CMSC 421 (Spring 2003) : Project

Programming Project

CMSC 421, Spring 2003

Assigned: 29 Jan 2003

Goals

The aim of this project is rather simple -- to make you work with a real operating system (in the present instance, Linux) , and to understand how to modify and add functionality to it. The project will have three phases, with the final phase due only towards the very end of the semester.

Phase 1 , Due Feb 14, 2003

This project is intended to get your feet wet with building a linux kernel and installing it. We have given out a linux distribution on CD, and also provided a web page with instructions on how to obtain, compile and install the kernel. The basic idea is to download and build your own kernel. Since most current releases of Linux use the 2.4 kernel series, we'll ask you to use the 2.2 series so that it is clearly different. To make the TAs life easier, we ask that all of you use the 2.2 kernel stable at the time of writing this document, viz the 2.2.23.

What to hand in

Absolutely nothing! No credits are assigned for this phase -- this is simply catch up time for those in the class not yet familiar with installing, partitioning, dual booting etc. You may want to use the local Linux Users Group as a resource and perhaps join their installfest. You are free (for this phase only) to seek whatever help you need from whomever you please.

Phase 2, Due Mar 16, 2003

We assume that you have installed the 2.2.23 kernel. This document will describe a new function that we want you to add to the kernel as a system call. The exercise is fairly straightforward, and you'll add in no more than 50 lines of codes/headers etc -- probably less.
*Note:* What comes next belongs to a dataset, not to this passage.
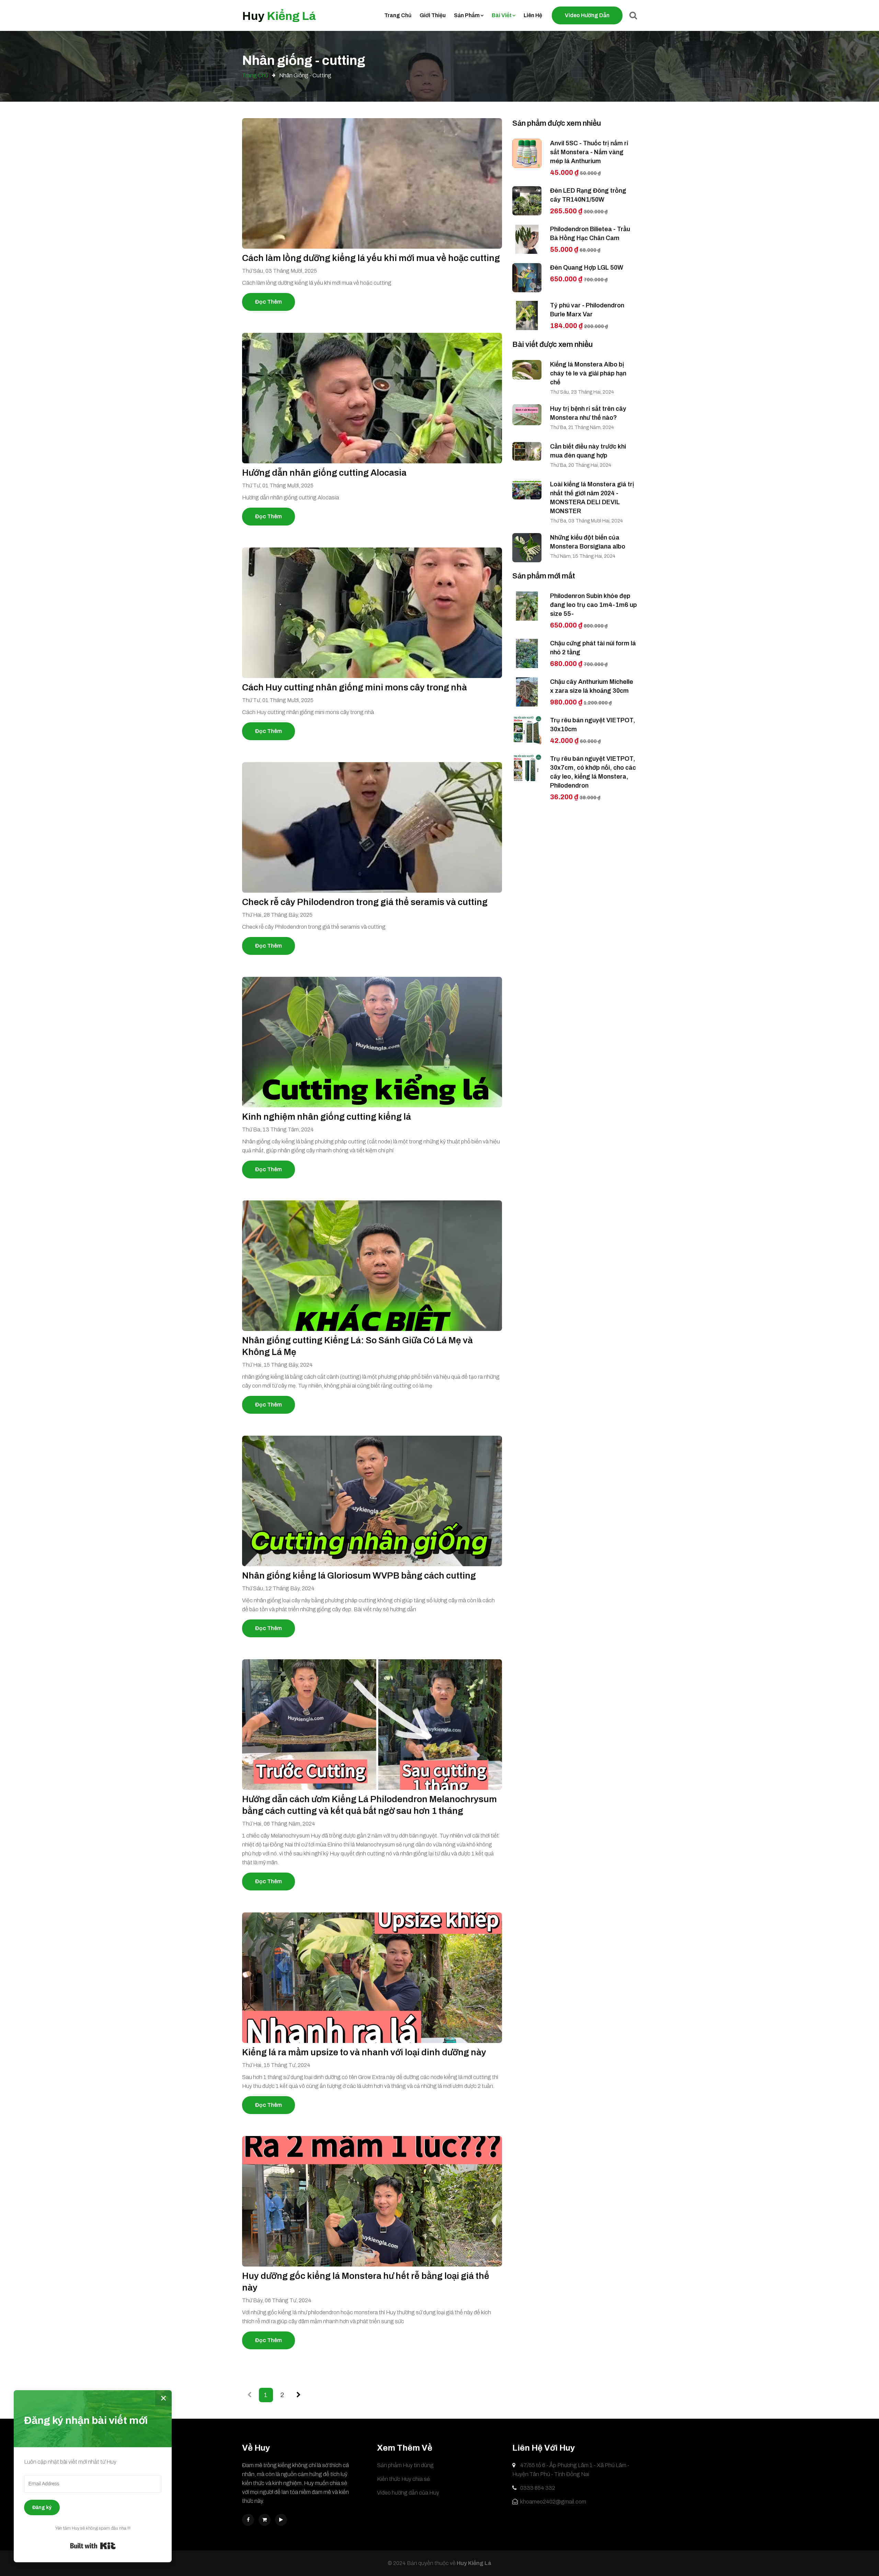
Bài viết (502, 15)
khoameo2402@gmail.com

The idea is to make sure you understand the mechanics of modifying the kernel.

We assume that you are already familiar with makefiles and debugging from classes such as CMSC 341. If not, this will be a considerably more difficult project because you will have to learn to use these tools as well.

We ask you to implement a two new system calls, setmykversion and getmykversion. The former should set the value of a kernel variable called kv421 to an integer that you pass, the later should return the current value of kv421 in an integer variable that you pass to the function as an argument. The function itself is fairly straightforward, but there are several minor differences between writing a kernel function and a regular user space function. We provide some hints below. In addition, you'll need to write a regular program in user space that will prompt the user to give a value, set the qv421 kernel variable to it, read it back, and write it on screen. In effect, a simple driver program to show that your system calls work.

Helpful Hints

By default, code for linux exists in/usr/src/linux. If you have multiple versions of the kernel, the code may exist in /usr/src/linux-version instead.
Recall that a system call is a software trap or interrupt. This means that when adding a new system call, you will need to update the system call table (i.e. the interrupt vector) with a new entry, and generate a stub that will be used by user programs. Look for files arch/i386/kernel/entry.S and inlude/asm/unistd.h, and look for the macro _syscall2 .
In the critical section of the code you write (e.g. when you access the kernel variable(s)), you should consider avoiding race conditions, perhaps by disabling and enabling the interrupts.
A kernel function is just like any other function. The header declaration has a minor difference -- the keyword asmlinkage preceeds the declaration, e.g. asmlinkage void sys_foo(void).
You will need to dereference a user space pointer in the kernel when trying to pass the value back in the argument. Look at the functions copy_to_user() and copy_from_user() to help with this.

Mechanics, and what to hand in

You will need to hand in all of your code and documentation using the submit programs available on the GL cluster. In particular, hand in the tar/gzipped version of a patch to your modified kernel, your driver program, and your readme.

In addition, your design documentation is due one week before the final due date, by 11:59 PM on 7 Mar 2003 . We are enforcing this deadline to ensure that people don't leave the project until the last minute. You are, of course, welcome to visit either the faculty or TA office hours for help; however, one of the first things we'll ask for is your design documentation (unless you're asking for help with that...). You may make changes to your documentation before the full phase 2 handin; however, the design portion of your grade will depend heavily on the design document you handin on Mar 7^th.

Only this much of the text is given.